The Justice Dept. assessed state voter rolls based on a 2004 report on NVRA by the U.S. Election Assistance Commission, an analysis that former Voting Section attorneys and experts consider flawed.
“You are basically seeing them grasping at whatever straws are possible to make their point,” said Kim Brace, a consultant who helped the EAC prepare the 2004 NVRA report cited by the Voting Section letter. “The 'total voter registration numbers' in Tanner's letter combined active and inactive registrations, Brace said, creating an inflated number for total registrations. In contrast, he said the 'citizen voting-age population' was a mid-decade census estimate and a smaller measure.'”
Using the same methodology “cited in Tanner's letters,” AlterNet attempted to identify states with “swollen voter rolls” that needed to be purged. Eighteen states were found to allegedly have at least 10% of their jurisdictions claiming more registered voters than eligible, voting-age citizens. AlterNet noted that many states had outdated rolls, especially in rural counties where registered voters have moved, died, or felony convictions and needed to be removed under federal law. “However, AlterNet found that some states facing Justice Department pressure to purge voters have long been targeted by GOP 'vote fraud' activists, especially where concentrations of minority voters have historically elected democrats.” The provocateur includes prominent Republican voter fraud activist, Hans Von Spakovsky, who “started the department's purge effort in January 2005 when he was a political appointee overseeing the Voting Section's legal agenda.”
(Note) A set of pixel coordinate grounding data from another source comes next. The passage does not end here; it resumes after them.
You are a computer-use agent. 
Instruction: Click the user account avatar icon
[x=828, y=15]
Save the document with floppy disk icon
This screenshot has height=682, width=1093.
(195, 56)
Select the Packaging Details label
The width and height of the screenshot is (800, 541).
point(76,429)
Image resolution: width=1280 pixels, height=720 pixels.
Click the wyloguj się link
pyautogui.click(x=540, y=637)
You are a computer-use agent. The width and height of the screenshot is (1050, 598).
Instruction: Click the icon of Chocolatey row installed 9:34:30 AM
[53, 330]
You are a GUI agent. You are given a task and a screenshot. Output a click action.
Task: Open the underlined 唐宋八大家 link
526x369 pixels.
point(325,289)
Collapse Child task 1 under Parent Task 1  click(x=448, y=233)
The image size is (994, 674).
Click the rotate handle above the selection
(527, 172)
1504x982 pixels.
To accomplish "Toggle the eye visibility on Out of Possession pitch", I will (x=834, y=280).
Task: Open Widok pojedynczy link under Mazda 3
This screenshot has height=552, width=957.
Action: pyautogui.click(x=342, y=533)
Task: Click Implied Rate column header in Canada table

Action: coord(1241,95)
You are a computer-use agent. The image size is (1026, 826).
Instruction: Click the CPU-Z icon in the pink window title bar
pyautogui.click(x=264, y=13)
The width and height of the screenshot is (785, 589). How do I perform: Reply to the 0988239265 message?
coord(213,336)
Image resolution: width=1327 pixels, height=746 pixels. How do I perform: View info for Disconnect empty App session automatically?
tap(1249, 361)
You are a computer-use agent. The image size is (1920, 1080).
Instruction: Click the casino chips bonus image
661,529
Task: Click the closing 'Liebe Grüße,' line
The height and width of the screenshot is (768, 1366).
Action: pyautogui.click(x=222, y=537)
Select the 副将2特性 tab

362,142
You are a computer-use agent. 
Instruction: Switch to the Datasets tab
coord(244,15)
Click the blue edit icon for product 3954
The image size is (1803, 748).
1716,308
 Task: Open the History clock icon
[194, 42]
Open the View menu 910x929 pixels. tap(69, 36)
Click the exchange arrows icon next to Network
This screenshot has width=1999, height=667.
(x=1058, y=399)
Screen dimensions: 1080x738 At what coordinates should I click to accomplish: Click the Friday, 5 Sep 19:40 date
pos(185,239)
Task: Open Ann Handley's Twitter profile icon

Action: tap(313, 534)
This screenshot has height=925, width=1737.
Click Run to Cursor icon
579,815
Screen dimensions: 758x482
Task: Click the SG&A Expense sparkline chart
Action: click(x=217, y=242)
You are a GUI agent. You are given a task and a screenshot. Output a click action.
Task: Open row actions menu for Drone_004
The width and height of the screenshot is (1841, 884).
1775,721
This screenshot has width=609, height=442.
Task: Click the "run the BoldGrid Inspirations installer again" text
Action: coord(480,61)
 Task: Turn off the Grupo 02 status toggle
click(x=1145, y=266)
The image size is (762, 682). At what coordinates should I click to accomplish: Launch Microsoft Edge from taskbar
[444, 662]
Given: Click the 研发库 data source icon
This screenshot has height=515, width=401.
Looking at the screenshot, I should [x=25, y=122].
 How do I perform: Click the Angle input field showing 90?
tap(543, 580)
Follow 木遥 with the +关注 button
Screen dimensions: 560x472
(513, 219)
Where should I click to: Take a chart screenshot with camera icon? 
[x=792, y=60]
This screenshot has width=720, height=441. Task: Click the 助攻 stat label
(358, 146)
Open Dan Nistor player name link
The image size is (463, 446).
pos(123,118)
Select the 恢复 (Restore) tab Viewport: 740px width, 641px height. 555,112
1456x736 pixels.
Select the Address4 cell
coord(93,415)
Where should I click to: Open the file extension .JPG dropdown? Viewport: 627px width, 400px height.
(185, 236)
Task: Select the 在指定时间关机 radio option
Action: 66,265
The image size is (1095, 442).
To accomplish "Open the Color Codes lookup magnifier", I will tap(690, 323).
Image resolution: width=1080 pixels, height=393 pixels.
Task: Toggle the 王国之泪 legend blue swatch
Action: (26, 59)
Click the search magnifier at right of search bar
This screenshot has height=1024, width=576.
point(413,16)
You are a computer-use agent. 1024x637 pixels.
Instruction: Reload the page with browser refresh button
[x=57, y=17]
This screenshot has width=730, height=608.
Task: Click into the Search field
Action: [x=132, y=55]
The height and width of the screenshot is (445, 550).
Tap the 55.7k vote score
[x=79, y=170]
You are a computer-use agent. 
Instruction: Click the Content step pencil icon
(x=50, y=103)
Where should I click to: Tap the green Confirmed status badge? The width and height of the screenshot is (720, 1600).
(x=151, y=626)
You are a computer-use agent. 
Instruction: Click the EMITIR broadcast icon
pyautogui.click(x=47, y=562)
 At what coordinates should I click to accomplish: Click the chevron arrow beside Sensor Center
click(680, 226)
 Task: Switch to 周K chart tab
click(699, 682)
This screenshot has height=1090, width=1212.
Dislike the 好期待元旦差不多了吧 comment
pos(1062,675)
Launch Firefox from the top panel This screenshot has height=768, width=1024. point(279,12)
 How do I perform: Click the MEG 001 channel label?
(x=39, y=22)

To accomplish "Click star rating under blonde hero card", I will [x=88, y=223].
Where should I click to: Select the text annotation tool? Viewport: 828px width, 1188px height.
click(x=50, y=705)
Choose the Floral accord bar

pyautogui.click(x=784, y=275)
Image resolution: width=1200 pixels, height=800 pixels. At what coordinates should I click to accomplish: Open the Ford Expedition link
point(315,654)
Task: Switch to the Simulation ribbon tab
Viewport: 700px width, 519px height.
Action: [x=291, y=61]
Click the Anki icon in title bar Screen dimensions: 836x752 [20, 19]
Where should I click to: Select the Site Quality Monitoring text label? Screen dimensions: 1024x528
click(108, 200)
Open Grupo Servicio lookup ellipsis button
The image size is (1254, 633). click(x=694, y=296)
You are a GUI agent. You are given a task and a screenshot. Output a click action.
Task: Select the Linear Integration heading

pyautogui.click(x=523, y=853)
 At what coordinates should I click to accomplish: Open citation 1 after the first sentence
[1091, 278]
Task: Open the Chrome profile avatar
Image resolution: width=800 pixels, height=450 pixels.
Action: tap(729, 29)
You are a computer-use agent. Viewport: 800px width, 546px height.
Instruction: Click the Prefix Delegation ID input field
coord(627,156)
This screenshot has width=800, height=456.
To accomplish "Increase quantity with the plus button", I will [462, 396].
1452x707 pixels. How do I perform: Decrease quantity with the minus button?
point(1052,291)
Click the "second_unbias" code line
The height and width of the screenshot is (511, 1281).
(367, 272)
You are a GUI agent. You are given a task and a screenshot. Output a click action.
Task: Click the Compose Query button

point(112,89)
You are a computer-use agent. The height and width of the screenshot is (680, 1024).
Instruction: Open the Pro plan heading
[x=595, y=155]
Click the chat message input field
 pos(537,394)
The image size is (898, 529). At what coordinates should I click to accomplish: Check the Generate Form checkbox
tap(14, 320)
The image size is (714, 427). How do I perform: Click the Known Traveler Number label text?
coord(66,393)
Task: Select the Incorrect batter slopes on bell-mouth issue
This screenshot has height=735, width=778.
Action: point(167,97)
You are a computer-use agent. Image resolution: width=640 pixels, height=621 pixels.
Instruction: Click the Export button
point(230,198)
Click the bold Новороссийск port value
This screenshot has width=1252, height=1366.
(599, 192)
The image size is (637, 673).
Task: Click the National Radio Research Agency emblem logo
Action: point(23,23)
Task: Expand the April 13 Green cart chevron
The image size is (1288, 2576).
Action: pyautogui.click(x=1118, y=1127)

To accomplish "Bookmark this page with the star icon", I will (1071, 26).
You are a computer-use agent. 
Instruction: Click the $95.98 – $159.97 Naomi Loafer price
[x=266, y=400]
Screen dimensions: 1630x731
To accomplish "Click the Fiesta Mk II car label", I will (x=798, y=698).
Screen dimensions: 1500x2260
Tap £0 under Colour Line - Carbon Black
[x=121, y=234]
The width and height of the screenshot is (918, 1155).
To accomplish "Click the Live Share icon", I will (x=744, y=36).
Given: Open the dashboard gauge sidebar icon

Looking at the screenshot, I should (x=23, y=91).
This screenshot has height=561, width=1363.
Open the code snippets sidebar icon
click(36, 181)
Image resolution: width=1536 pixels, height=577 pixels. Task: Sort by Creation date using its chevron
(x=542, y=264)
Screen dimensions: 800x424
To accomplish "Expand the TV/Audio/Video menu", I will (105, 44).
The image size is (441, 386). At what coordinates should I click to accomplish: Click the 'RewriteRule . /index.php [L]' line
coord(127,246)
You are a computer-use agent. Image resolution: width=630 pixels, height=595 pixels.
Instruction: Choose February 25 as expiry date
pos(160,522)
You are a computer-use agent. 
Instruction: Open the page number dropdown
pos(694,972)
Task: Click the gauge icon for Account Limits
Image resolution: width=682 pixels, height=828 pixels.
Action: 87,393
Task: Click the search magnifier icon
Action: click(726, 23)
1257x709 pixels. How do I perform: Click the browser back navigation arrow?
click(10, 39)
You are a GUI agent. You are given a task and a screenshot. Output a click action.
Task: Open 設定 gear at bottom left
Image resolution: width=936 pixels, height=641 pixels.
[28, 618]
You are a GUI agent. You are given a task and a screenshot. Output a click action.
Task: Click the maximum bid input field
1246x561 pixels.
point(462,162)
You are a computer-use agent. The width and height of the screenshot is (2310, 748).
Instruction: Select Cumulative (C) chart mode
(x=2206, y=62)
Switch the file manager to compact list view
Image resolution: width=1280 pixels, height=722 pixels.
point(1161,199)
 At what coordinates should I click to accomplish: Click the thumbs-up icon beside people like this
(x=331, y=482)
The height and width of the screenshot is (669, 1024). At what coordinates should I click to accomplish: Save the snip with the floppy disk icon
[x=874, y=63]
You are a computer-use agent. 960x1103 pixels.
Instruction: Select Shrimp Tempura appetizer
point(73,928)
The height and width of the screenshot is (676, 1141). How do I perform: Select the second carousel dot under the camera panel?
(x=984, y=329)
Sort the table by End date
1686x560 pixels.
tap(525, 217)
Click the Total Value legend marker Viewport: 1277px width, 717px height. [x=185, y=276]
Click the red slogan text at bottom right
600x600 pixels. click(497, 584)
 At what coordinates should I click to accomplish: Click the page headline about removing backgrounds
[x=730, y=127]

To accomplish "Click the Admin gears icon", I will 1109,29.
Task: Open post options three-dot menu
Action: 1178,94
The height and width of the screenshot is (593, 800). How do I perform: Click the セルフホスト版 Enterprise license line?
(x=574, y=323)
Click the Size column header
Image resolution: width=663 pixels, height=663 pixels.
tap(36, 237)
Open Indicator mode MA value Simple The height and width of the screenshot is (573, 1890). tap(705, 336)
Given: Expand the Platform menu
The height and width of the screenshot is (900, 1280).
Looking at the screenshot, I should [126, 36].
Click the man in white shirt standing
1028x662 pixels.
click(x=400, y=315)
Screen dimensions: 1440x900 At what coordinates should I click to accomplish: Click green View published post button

“Unlike most of the 'voter fraud' cases cited by GOP activists, where a handful of registrations – usually in the single digits – from big voter registration drives are found to be erroneous, purges can affect thousands of voters,” and thus, determine close elections, Rosenfeld wrote. “In Florida and Missouri in 2000, a total of 100,000 legal voters were incorrectly removed, according to academics and local election officials.”
Experts estimate that 1/4 to 1/2 of inactive voters still have valid registrations and have either not received or responded to the mailing from elections offices, verifying their status as voters. Reasons for non-response range from clerical errors in names and addresses to improperly delivered mail. “Moreover, low-income people often are transient and hard to reach,” Rosenfeld wrote. Low income mobility rates are greater than that of the affluent. According to the U.S. Census Bureau, about 37% of people earning less than $15,000 per year moved between 2000 and 2005, compared to about 35% of those earning $100,000 or more. An even greater mobility rate exists among people of color, who are over-represented in low income populations and thus, are more likely to be removed from the rolls than whites. Nearly half of Latinos (49%) and 41% of Blacks changed residency between 2000 and 2005 compared to 38% of whites.
“It's a misnomer to call them inactive,” said Daniel Ivey-Soto, New Mexico's director of elections. More than 18% of the database is inactive at any time, half of which are actually active voters, he said.
Former Voting Section lawyers also question the DOJ's timing because states have been coming into compliance with HAVA’s database regulations at differing paces. For example, Alabama's governor recently asked for more time to develop a statewide, computerized voter registration database. In response, the Justice Dept. requested to hear why the state is missing its already extended August deadline, according to the Associated Press on Tuesday.